Das Werk wurde erstmals 1835 veröffentlicht (zweite Auflage: 1844, vierte Auflage: 1875–78!). Jacob Grimm, künstlerisch weniger kreativ als sein Bruder Wilhelm, dafür ein genialer wissenschaftlicher Kopf, stellt in 38Kapiteln die religiöse Welt der germanischen Völker (außerhalb Skandinaviens) dar, die Götter und deren Zuständigkeiten, die kultischen Bräuche, die übernatürlichen Wesen der sogenannten niederen Mythologie, das Wirken des Göttlichen in der Natur, die Seelen-, Todes- und Schicksalsvorstellungen.

Im Gegensatz zu Skandinavien war jedoch das Heidentum im übrigen germanischen Raum – Grimm verwendet „deutsch“ meist für „germanisch“ – vom Christentum schon seit dem Frühmittelalter überformt (oft „dämonisiert“) worden, sodass nur noch wenige, meist lateinische schriftliche Zeugnisse davon erhalten geblieben sind. So muss Grimm vornehmlich mündliche Überlieferungen, Sagen, Märchen, Sprichwörter, Ausrufe, Flüche, Spiele, Bräuche et cetera für eine Rekonstruktion der alten germanischen Religion heranziehen.

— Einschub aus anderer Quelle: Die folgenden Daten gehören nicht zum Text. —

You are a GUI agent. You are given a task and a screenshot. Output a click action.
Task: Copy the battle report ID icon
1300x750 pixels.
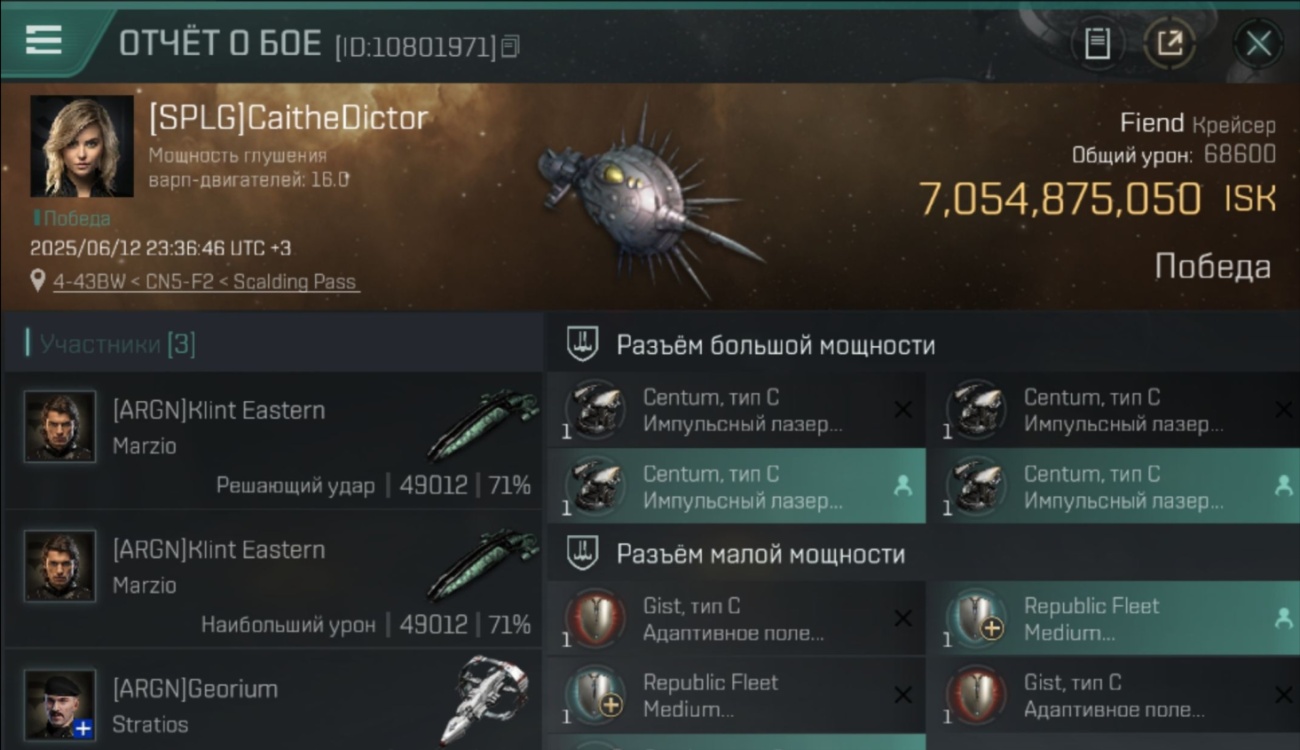point(510,46)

Besonders wichtige Hinweise gewinnt er aber aus der Sprache, in der allenthalben Reste heidnischer Vorstellungen stecken oder ihm zu stecken scheinen. Dazu gehört natürlich ein starker Glaube an die Kraft des kollektiven Gedächtnisses. Nur in solchem Glauben fühlte Grimm sich befähigt, dem griechischen Pantheon ein germanisches entgegenzustellen, das man damals in aller Regel in Abrede zu stellen pflegte. August Wilhelm Schlegel, der Shakespeare-Übersetzer, hatte es 1816 noch als unsinnig verspottet, wenn man für eine „Rumpelkammer wohlmeinender Albernheit im Namen der ,uralten Sage‘ Ehrerbietung“ verlange.

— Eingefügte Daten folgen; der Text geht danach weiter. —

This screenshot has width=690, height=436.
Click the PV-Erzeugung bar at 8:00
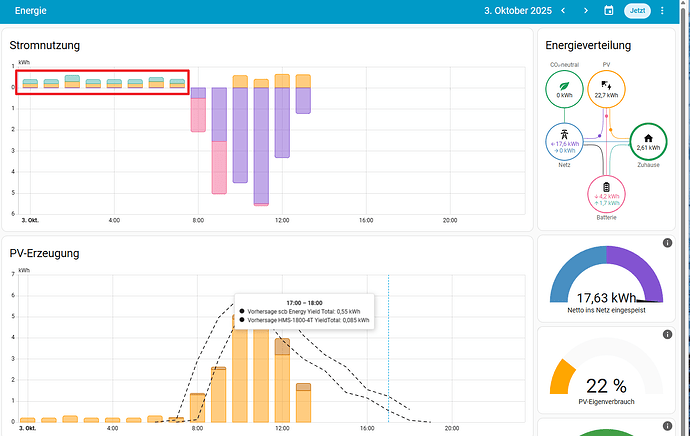(x=198, y=407)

Noch in Killys „Literaturlexikon“ von 1989 ist der Germanist Frank Shaw geneigt, ihm recht zu geben. Ein Blick in die damals viel beachtete romantisch-fantasievolle „Symbolik und Mythologie der alten Völker“ (1810–12) von Friedrich Creuzer zeigt jedoch Grimms völlig neues, streng philologisches Vorgehen. Seine Grundüberzeugungen blieben davon freilich unberührt. Jacob Grimm war und blieb Nationalliberaler – dafür wurde er 1837 aus dem hannoverischen Staatsdienst entfernt – und Protestant.

Er sah seine „Deutschen“ der frühen Zeit zu Unrecht der glaubenslosen Barbarei verdächtigt. Vor allem hing er der uralten – unserer Zeit weithin unverständlichen – Vorstellung von der kulturellen Überlegenheit des Alten über das Neue an. Mit seinem protestantischen Glauben konnte er dies vereinbaren, indem er in der Religion „aus der einheit die mannigfaltigkeit entspringen“ und durch Übernahme des Christentums dann den ursprünglichen Monotheismus wiedererstehen lässt. Mehr als Spekulation ist dies nun freilich nicht. So etwas hatte schon im 13.Jahrhundert der isländische Gelehrte Snorri Sturluson in der Einleitung zu seiner nordischen Mythologie behauptet: Alle heidnischen Religionen seien unvollkommene Erscheinungsformen der christlichen. Abenteuerlich wird es, wenn Grimm die Bemerkung in der „Germania“ des Tacitus, die Germanen hätten ursprünglich keine Tempel und Götterbilder besessen, als Erklärung für die Notwendigkeit feilbietet, „dass die reformation gerade in deutschland aufging“. Gottlob beschränken sich solche Kurzschlüsse, soweit ich sehe, auf die Vorrede.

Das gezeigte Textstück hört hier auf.